Dans votre livre, vous critiquez le discours issu des entreprises de la Silicon Valley, que vous qualifiez de « solutionnisme ». Comment le définiriez-vous en quelques phrases, et quelle menace fait-il peser ?
Le solutionnisme, c’est la tendance qu’ont certains acteurs, spécifiquement les entrepreneurs et les entreprises de la Silicon Valley, à prétendre qu’ils savent comment résoudre de grands problèmes politiques et sociétaux. Il s’agit par exemple de la tendance à compter sur des applications, des appareils de self-tracking [le fait de collecter soi-même des données personnelles sur ses activités], des capteurs divers de plus en plus présents dans notre vie quotidienne pour résoudre des problèmes de société. Le principal danger, c’est que nous dépendions de quelques entreprises pour s’attaquer à des questions qu’on avait jusqu’ici l’habitude de résoudre collectivement, à travers l’Etat ou d’autre actions collectives.
Les technologies ne sont pas des intermédiaires neutres, elles redéfinissent aussi le problème auquel elles s’attaquent. Si vous vous attaquez par exemple au changement climatique en suivant exactement combien d’énergie vous consommez dans votre maison, si vous tentez de mettre fin au problème de l’obésité en prenant pour acquis le fait qu’elle est uniquement issue de mauvaises habitudes de la part de l’individu, vous finissez par mettre de côté des facteurs sociaux et politiques plus importants. L’obésité n’existe pas seulement parce que les gens s’alimentent mal, c’est aussi parce que les entreprises agroalimentaires ont trop de pouvoir, parce qu’on ne régule pas assez la publicité qu’elles adressent aux enfants, parce que, aux Etats-Unis par exemple, les infrastructures ne sont pas conçues pour favoriser la marche à pied. C’est un vaste ensemble de facteurs qui sont oubliés lorsque la technologie seule est l’outil par défaut pour orienter les actions d’un individu.
Dans votre livre, vous dites que les solutionnistes rejettent la politique et la remplacent par des algorithmes.
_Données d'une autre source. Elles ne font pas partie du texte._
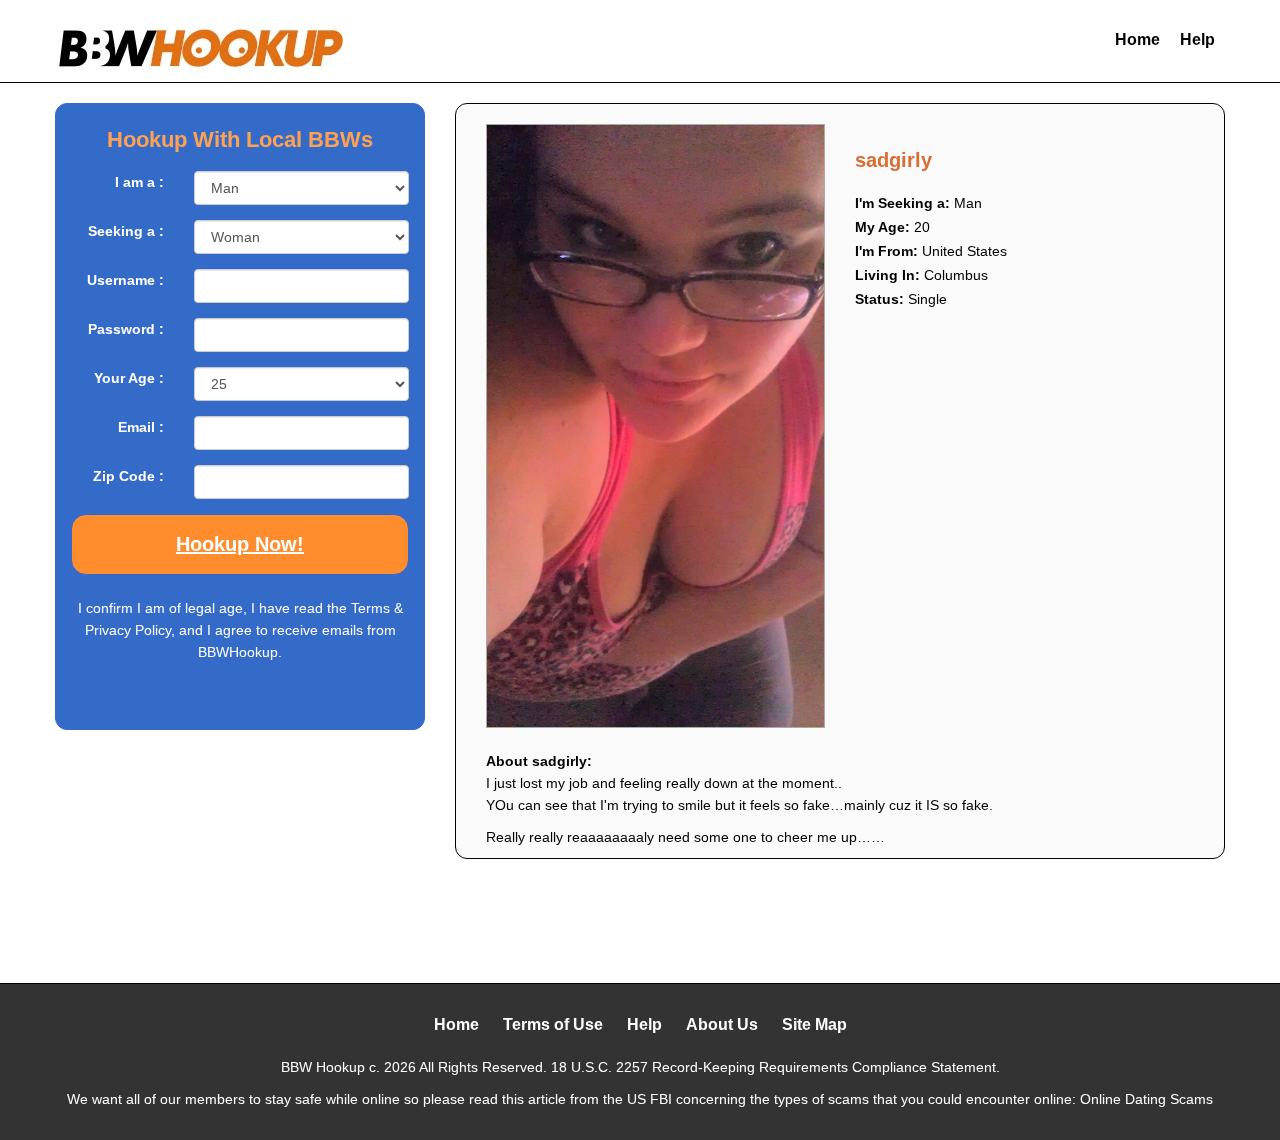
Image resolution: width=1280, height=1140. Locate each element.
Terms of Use (553, 1024)
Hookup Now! (240, 544)
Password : (126, 329)
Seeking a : (126, 231)
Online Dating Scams (1146, 1099)
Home (1137, 39)
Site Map (814, 1024)
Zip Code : (128, 476)
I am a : (139, 182)
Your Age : (129, 378)
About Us (722, 1024)
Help (1197, 39)
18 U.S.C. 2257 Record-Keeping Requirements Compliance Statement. (775, 1067)
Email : (141, 427)
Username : (125, 280)
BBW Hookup (323, 1067)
Mais ces entreprises de la Silicon Valley ne font-elles pas également de la politique ?
La vision classique de la politique, où on débat du bien commun et de la manière de l’atteindre, est remplacée par une réponse standard qui est : le problème vient de l’individu. C’est bien sûr une forme de régime politique, qui n’a rien à voir avec la démocratie telle qu’on la définit habituellement.
Comment définiriez-vous ce régime ?
Le libéralisme ! Ce que l’on voit dans la Silicon Valley, c’est un programme qui ne questionne pas du tout l’extension omniprésente du marché, y compris dans les domaines politiques et sociaux.
Vous écrivez dans votre livre que ces entreprises de la Silicon Valley ne comprennent pas la politique et s’en tiennent à l’écart. Mais les hommes politiques ont tendance à se rapprocher de ces entreprises.
Cela leur permet de se présenter comme étant dans l’air du temps, d’être perçus comme pro-innovation. Et, en ce moment, être pro-innovation est toujours bien vu, notamment parce qu’il n’y a plus assez d’argent pour s’attaquer aux grands problèmes de manière ambitieuse. En ces temps de crise politique et économique, les géants de la Silicon Valley ont la vie facile et peuvent se présenter comme nos sauveurs, car les solutions qu’ils apportent semblent fonctionner.
Mais, à l’inverse, n’y a-t-il pas un problème d’hommes politiques qui ne comprennent pas la technologie, qui ne l’utilisent pas ?
Je suis peut-être cynique, mais aujourd’hui les hommes politiques savent ce que les lobbyistes leur disent. S’ils ont besoin de savoir ce que les industries du divertissement savent, ils le sauront. Et si cette industrie est plus forte que l’industrie des nouvelles technologies, eh bien ils n’en sauront pas plus. En ce sens, je ne crois pas en une politique épistémologique ou davantage de connaissances va tout simplement améliorer les choses. Si c’était le cas, il suffirait d’envoyer quelques politiciens en séminaire.
La technologie n’est pas différente d’autres domaines : l’assurance, la banque… Mais aujourd’hui personne ne traite la Silicon Valley avec la même suspicion avec laquelle on traite Wall Street. Je pense qu’on devrait. C’est seulement en considérant ces acteurs comme des acteurs économiques rationnels, qui recherchent un but économique, qu’on pourra saisir se rendre compte de leur pouvoir. Si on les considère uniquement comme des innovateurs qui rendent notre vie meilleure sans rechercher le profit, ils continueront de d’avoir la voie libre.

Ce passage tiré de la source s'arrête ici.